The Fed has been raising interest rates to cool growth since early 2022. Officials have made it more expensive to borrow money in hopes of creating a ripple effect that would cut into demand and force companies to stop lifting prices so much.
Consumption has slowed amid that onslaught, but it hasn’t tanked. Fed officials have taken note, remarking at their last meeting that consumption had been “stronger than expected,” minutes showed.
The resilience comes as many households remain in solid financial shape. People who travel internationally skew wealthier, and many are benefiting from a rising stock market and still-high home prices that are beginning to prove surprisingly immune to interest rate moves.
Those who do not have big stock or real estate holdings are experiencing a strong job market, and some are still holding onto extra savings built up during the pandemic. And it is not just vacation destinations feeling the momentum: Consumers are still spending on a range of other services.
“There’s this last blowoff of spending,” said Kathy Bostjancic, chief economist for the insurance company Nationwide Mutual.
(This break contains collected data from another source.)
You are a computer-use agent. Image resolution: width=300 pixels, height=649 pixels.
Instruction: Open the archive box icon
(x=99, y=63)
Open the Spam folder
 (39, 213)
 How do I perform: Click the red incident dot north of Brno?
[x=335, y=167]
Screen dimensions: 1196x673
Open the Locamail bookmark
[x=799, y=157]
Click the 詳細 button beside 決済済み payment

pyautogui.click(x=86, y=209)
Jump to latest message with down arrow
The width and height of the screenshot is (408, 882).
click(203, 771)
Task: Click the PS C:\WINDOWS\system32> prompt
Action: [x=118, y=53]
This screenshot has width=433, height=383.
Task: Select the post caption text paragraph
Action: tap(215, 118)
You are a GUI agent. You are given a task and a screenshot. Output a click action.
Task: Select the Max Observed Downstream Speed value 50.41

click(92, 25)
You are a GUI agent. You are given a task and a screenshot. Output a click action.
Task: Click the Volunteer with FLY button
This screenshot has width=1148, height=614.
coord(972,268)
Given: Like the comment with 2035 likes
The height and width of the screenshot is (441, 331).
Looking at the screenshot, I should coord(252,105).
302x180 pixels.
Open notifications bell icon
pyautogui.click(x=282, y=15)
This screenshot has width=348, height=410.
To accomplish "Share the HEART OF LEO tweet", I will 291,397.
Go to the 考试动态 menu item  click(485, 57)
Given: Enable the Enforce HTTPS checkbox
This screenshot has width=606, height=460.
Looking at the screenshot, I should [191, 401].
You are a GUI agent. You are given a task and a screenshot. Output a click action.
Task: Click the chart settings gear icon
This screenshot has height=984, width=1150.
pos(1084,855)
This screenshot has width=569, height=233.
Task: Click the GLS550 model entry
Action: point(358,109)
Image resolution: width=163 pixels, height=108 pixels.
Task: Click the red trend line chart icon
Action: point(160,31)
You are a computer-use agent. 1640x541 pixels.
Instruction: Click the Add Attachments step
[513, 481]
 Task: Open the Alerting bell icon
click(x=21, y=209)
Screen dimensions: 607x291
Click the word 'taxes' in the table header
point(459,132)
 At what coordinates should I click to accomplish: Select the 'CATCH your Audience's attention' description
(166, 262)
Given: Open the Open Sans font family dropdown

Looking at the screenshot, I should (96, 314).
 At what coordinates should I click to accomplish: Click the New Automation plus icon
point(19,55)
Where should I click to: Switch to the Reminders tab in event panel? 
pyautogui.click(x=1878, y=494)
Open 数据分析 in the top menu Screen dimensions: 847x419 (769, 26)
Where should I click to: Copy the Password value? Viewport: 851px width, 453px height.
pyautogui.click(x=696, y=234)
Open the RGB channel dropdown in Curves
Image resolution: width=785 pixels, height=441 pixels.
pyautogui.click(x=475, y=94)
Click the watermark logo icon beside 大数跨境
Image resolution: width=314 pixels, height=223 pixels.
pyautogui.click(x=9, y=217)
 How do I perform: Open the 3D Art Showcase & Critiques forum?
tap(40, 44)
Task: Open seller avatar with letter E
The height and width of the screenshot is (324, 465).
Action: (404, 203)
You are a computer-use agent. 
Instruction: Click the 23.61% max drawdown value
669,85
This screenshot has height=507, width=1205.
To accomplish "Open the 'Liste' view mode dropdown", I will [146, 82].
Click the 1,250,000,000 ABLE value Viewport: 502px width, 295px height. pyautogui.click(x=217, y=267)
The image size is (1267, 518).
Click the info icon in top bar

It could be that consumer resilience will help the U.S. economy avoid a recession as the Fed fights inflation. As has been the case at American hotels, demand that stabilizes without plummeting could allow for a slow and steady moderation of price increases.
But if consumers remain so ravenous that companies find they can still charge more, it could prolong inflation. That’s why the Fed is keeping a close eye on spending.
Ms. Bostjancic thinks consumers will pull back starting this fall. They are drawing down their savings, the labor market is cooling, and it may simply take time for the Fed’s rate increases to have their full effect.
But when it comes to many types of travel, there is no end in sight yet.
“Despite economic headwinds, we’re seeing very strong demand for summer leisure travel,” said Mike Daher, who leads the U.S. Transportation, Hospitality & Services practice at the consulting firm Deloitte.
Mr. Daher attributes that to three driving forces. People missed trips. Social media is luring many to new places. And the advent of remote work is allowing professionals — “what we call the laptop luggers,” per Mr. Daher — to stretch out vacations by working a few days from the beach or the mountains.
Mr. Calvo, the tour guide, is riding the wave, taking Americans on tours that showcase Paris’s shared history with France and driving them in minivan tours to Champagne.
“I have no clue if it’s going to last,” he said.